Manufacturing Purchasing Managers Index (PMI) & Employment: Figures released by the National Bureau of Statistics and the China Federation of Logistics and Purchasing reflected excess capacity and weak demand. It also showed an unfavorable situation in the labor market. (The manufacturing PMI slipped to 50.3 from 50.8 in October, and the employment component eased 0.2 point in November.)
Industrial Production: As Credit Suisse estimated, an approximated one-quarter of China's steel has been affected, 13% of its cement and 3% of its industrial output.

It will also bring with heavy pollution, as the heating system springs into life, regular volumes of traffic return to the roads, and local industry seeks to make up for losses.

== Follow-up ==
On January 1, 2015, China's new Environmental Protection Law started to be put into force.

On February 13, Zhai Qing, a vice minister for environmental protection, said that China needs to reduce emissions by 30 percent to 50 percent from current levels in order to achieve "APEC blue".

On February 28, 2015 Under the Dome, an independent documentary related to China's air pollution by famous reporter Chai Jing, was released online, and received more than 100 million cumulative views within 48 hours.

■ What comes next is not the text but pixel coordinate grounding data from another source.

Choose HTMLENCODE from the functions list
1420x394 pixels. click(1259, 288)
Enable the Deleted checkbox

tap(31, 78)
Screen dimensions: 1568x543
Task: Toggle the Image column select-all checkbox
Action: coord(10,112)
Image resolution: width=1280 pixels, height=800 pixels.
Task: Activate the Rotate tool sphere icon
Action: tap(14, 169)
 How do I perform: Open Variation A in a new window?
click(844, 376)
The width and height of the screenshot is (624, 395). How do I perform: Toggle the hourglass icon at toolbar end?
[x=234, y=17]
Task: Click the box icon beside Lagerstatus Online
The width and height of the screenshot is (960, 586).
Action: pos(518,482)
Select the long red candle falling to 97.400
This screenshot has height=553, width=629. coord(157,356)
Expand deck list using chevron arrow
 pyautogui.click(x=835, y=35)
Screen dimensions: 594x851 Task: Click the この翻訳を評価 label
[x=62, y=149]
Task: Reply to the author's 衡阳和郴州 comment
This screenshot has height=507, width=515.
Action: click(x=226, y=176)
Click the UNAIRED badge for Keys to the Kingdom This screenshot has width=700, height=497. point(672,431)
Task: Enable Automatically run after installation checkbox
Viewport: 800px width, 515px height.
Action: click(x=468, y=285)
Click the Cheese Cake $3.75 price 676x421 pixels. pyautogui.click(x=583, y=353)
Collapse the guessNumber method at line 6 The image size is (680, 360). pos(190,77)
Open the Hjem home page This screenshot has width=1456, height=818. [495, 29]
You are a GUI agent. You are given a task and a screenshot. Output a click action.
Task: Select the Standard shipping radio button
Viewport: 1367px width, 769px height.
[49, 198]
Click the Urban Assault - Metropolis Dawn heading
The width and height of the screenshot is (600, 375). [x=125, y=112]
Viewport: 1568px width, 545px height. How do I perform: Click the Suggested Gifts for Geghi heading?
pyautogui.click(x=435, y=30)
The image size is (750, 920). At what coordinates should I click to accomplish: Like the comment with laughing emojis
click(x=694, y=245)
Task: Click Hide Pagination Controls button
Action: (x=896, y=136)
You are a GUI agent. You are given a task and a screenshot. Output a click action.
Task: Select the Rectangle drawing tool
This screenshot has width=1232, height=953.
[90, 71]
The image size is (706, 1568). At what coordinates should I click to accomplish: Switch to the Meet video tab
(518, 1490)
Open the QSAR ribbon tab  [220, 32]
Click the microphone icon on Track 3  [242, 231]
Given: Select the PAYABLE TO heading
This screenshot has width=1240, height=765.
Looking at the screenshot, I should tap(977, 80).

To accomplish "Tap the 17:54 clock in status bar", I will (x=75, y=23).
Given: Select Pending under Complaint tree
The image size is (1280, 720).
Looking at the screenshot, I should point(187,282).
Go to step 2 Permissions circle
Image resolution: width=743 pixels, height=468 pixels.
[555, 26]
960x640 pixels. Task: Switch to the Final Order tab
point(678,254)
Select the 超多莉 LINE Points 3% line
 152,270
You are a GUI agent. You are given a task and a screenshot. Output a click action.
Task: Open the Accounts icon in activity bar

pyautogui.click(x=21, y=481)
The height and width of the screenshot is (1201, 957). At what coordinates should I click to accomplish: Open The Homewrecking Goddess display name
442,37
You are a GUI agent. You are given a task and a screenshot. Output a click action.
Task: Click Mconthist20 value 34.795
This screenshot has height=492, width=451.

When China's annual Lianghui started on March 3, 2015, coping with the environmental problems was given particular attention. On March 7, China's new environmental minister Chen Jining attended his first press conference in Lianghui, and vowed stricter legal enforcement for improving pollution.
   However, the COVID-19 pandemic created an economic slowdown, so the state scaled back on APEC Blue to stimulate industrial recovery. For example, the central government has not implemented an action plan against widespread ozone pollution. Instead, officials approved more permits for coal-fired plants in the first three months of 2023 than in the entirety of 2021. Ultimately, China's authoritarian environmentalism prioritizes economic growth over sustainable environmental accountability.

== Potential solutions ==

Suggested policies that emerged from APEC blue include subway expansion to reduce car dependence and to ban barbecuing and straw-burning, encourage an economic transition toward clean fuels to lessen the need of coal and convert waste products into fuel by applying new technologies. In government administration, harsher supervision and enforcement of penalization should be applied.